This SIF journey of mine has come with many ups and downs, highs and lows, good days and bad days - you get the drift. I've been through so many cycles of acceptance, fighting SIF, then accepting again - it has been a very tiring process. I keep thinking I've turned a corner and then my SIF grief overwhelms me once again.
But this time, this time I really think I have my SIF sussed. I know that I am living with this background grief that is sometimes faint and sometimes loud. The thing is I cannot force myself to be over what I can only describe as a personal crisis. I can, however, help myself and ensure that I take the best care of me that I possibly can.
I have been doing that these last few weeks and I am feeling the benefits. I am slowing down my body and therefore my mind is following suit. Spiritually I feel much more in tune with the God of my understanding too.
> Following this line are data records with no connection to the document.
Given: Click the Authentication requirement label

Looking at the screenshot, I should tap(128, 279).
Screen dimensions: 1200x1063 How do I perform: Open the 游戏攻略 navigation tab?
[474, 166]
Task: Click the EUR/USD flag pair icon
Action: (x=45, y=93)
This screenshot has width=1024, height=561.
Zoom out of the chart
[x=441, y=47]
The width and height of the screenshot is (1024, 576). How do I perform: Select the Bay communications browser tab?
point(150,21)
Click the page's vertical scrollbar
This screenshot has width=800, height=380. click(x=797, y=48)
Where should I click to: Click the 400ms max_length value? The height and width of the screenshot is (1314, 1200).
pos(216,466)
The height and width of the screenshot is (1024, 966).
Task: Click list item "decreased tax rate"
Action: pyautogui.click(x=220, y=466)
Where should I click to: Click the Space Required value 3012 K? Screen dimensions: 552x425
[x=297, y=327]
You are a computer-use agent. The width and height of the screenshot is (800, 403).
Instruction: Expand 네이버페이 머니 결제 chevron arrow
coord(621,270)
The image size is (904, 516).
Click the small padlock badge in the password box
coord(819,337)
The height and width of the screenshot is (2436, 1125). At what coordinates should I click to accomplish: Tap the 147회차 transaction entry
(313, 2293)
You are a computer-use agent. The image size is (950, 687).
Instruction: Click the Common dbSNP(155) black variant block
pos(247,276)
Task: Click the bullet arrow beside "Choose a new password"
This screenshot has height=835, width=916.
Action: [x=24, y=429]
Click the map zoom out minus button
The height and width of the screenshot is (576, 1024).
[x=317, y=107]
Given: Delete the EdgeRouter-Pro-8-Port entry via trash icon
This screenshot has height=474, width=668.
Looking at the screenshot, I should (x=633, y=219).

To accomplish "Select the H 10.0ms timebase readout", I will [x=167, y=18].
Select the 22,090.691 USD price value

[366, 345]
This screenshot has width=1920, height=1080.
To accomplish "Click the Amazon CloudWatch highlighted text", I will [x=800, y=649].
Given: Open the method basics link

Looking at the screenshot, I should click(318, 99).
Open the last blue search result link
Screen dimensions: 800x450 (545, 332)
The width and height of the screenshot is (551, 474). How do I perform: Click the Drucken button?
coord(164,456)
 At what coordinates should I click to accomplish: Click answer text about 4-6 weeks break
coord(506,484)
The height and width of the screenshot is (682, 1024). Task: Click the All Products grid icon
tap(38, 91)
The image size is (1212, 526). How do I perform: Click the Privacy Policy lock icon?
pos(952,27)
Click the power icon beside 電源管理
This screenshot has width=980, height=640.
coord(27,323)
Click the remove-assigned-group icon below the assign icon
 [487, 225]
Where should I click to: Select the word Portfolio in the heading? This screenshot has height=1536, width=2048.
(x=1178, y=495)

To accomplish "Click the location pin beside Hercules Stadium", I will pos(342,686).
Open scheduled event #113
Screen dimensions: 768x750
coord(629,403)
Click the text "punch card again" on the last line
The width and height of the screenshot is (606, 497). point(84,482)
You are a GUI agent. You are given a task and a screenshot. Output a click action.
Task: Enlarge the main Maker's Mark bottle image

For so long I have been in hyper-mode - running here, doing that. Perhaps that was my way of coping with my on-going grief because when I stopped for too long, it was just too much to bear at times. So it has been an interesting Lynda experiment - searching for peace after heartbreak. I certainly didn't expect to turn from hyper to chilled overnight but as each week goes by, I am feeling more at peace. And peace equals contentment. It's as simple as that.
I went up to Auckland last weekend for a friends 40th. I had a whole weekend to myself, to do as I pleased. Childless, husbandless - it was great! I caught up with my Dad and his family for dinner, a good friend I hadn't seen for about five years for coffee and stayed with the friend and her husband whose 40th it was. I ended up getting completely mind-numblingly drunk at the 40th! It wasn't my intention. Things just got of control. I was drinking champagne and there was a wine-tasting as part of the 40th - after that it was all over rover for me. There was some Tapas food but all I really had were a few pieces of chicken. Basically this usual teetoller was out of her league. There were shots of tequila for the guys and shots of zumbucca for the girls - too much alcohol for my system, that's for sure. I think because I had no responsibilites for the weekend, I just thought "what the hell." I had fun though. We were out til 3am and I suffered for several days afterwards. It took me a good four days to detox.
I met some great people at the 40th. Naturally at a party of thirty and forty-somethings the subject of kids/fertility comes up. One friends husband asked if we having more then corrected himself and said it was an odd question to ask - they come if they come. Another woman was there who had a nine year old daughter and I know she's a SI as my friend had revealed that before the party. I think once I revealed my daughter's age, she knew that I was too. The couple I stayed with have been fighting IF for a long, long time. They've been married ten years and are childless. For the first time the husband revealed his pain around IF to me (after a few drinks). I felt so very humbled by that. They are such an amazing couple and were so hospitable - I am so angry and sad for them that their desire to have children hasn't happened.
The friend I had an almost three hour coffee with is also going through perimenopause at the age of forty-two. We had a very candid conversation about it. She doesn't have a life partner/is single. Once again it seems so unfair that this brilliant teacher has not been granted the opportunity to have kids.
So although I have always been grateful to be a Mum of One; I am feeling that gratitude at a deeper level. We got a letter in the mail yesterday from adoption services giving us tentative dates for the next stage of the adoption process - The Education and Preparation Programme. It's for two Fridays (full days) - August 28th and September 18th. Apparently the dates are tentative because of numbers - they need x amount of applicants before proceeding. Still, it feels good to know when the next stage is going to be. I tried to phone to see if that meant we had successfully "passed" the initial assessment but the contact is away on annual leave. I'm guessing if anything is amiss we will be notified. No news is good news in this case!
The other day my daughter asked how many sisters she had to which she herself replied "Zero. I have zero sisters." Then she said she could share Bonnie (not her real name) with Kath (not her real name). Kath is her same-aged very good mate who lives in the same street. And Bonnie is her sister. I thought that was really sweet - and great logic too!
A friend has asked me to join a book club and I'm keen. It will be good for me to read a book a month - as expected by the club. I'll meet some new people and it's about bringing in something new and enjoyable into my life again. I want to get back to being mellow me again and just enjoying life on life's terms. After being at the 40th and talking with some other acquaintainces from years gone by, I was reminded that life isn't always a bed or roses. By the age of 40 most of us have experienced heartbreak or loss in some form or another. And if we haven't, we are pretty damn lucky. None of us know what life will bring. Stopping and smelling the roses seems to be working for me - enjoying each days as it unfolds certainly helps with the bigger picture.